Textauszug.

Der Bundesrat hat zum 25. November einen für die Ärzteschaft kritischen Beschluss gefasst. Im Bundestag soll ein Gesetzesentwurf eingebracht werden, um die geltende Ausnahmeregelung für die Tarifverträge bis Ende 2006 zu verlängern. Im Klartext bedeutet das: Mit "Bereitschaftsdienst ist Arbeitszeit" wäre Schluss bevor es losgeht.
Der Bundestag begründet seinen Beschluss damit, dass die Umsetzung des neuen Arbeitszeitgesetzes für etwa ein Drittel der Ärzte noch nicht ausgehandelt sei. Damit werden im Grunde alle die belohnt, die darauf gesetzt haben, die Probleme auszusitzen. "Was du heute kannst verschieben, das lass immer möglichst lange liegen", hieße also das neu zu prägende alte Sprichwort.
Ärzteverbände gehen auf die Barrikaden
Die Reaktionen der Ärztevertreter ließen nach dem Beschluss nicht lange auf sich warten. Der Präsident der Ärztekammer und der Vorsitzende des Marburger Bundes missbilligten die Entscheidung mit deutlichen Worten.
Gemeinsamer Tenor ist, dass eine Hinhaltetaktik dem Patienten und dem Arzt zugleich schadet. Deutschlands Klinikärzte sind immer weniger dazu bereit und oft auch kaum noch in der Lage, sich ausbeuten zu lassen. Nicht zu unterschätzen ist auch, dass die hadernde und unehrliche Taktik von Politik und Arbeitgebern immer mehr Medizinstudenten davon abschreckt, als Assistenzarzt zu arbeiten. Es bestehen also beste Aussichten, den bestehenden Ärztemangel weiter zu verschärfen.
Der Marburger Bund lässt nun auch Taten auf Worte folgen und bat seine Mitglieder zur Urabstimmung. Sollte der Bundestag dem Beschluss des Bundesrats Folge leisten, sind massive Proteste der Ärzte kaum abzuwenden.

Aufgelistete Einträge.

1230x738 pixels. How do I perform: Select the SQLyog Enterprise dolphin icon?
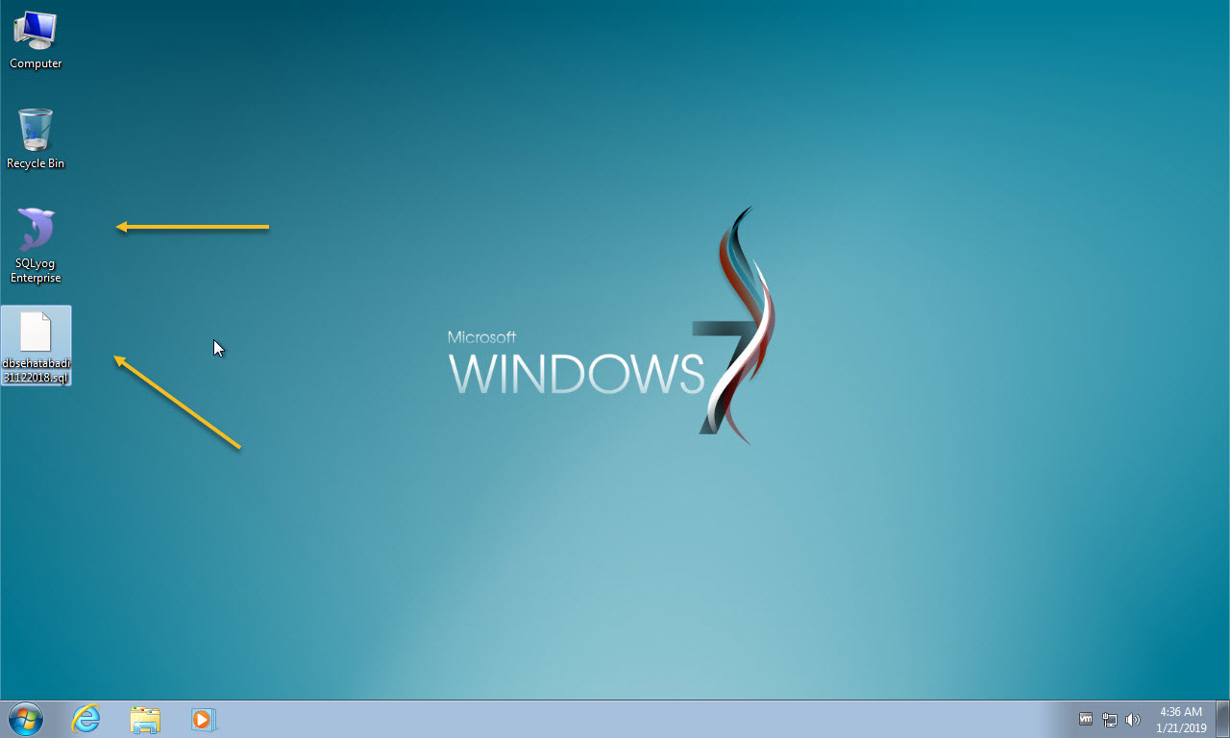(36, 231)
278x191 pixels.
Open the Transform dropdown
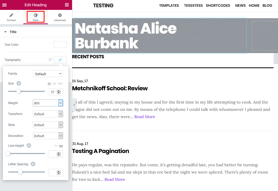coord(48,114)
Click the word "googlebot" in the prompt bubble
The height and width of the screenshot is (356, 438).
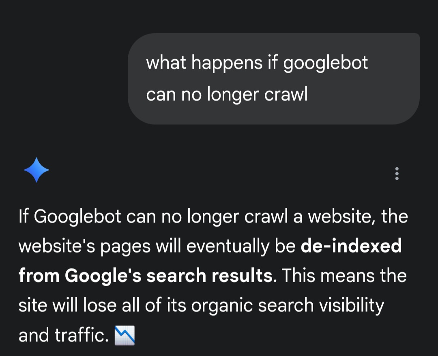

Arbeitsauftrag A.
Beantworte kurz anhand des Textes über den Bereitschaftsdienst:
(i) Bis wann soll die geltende Ausnahmeregelung für die Tarifverträge verlängert werden?
(ii) Für etwa welchen Anteil der Ärzte ist die Umsetzung des neuen Arbeitszeitgesetzes noch nicht ausgehandelt?
(iii) Wozu bat der Marburger Bund seine Mitglieder?
Arbeitsauftrag B. Schreibe den Abschnitt des Textes über den Bereitschaftsdienst von "Der Bundestag begründet" bis "mit deutlichen Worten." neu und ersetze darin "Sprichwort" durch "Motto".
Das Material wird zur Bearbeitung nicht gebraucht.

Antwort A.
(i) Bis Ende 2006.
(ii) Für etwa ein Drittel der Ärzte.
(iii) Zur Urabstimmung.

Antwort B.
Der Bundestag begründet seinen Beschluss damit, dass die Umsetzung des neuen Arbeitszeitgesetzes für etwa ein Drittel der Ärzte noch nicht ausgehandelt sei. Damit werden im Grunde alle die belohnt, die darauf gesetzt haben, die Probleme auszusitzen. "Was du heute kannst verschieben, das lass immer möglichst lange liegen", hieße also das neu zu prägende alte Motto.
Ärzteverbände gehen auf die Barrikaden
Die Reaktionen der Ärztevertreter ließen nach dem Beschluss nicht lange auf sich warten. Der Präsident der Ärztekammer und der Vorsitzende des Marburger Bundes missbilligten die Entscheidung mit deutlichen Worten.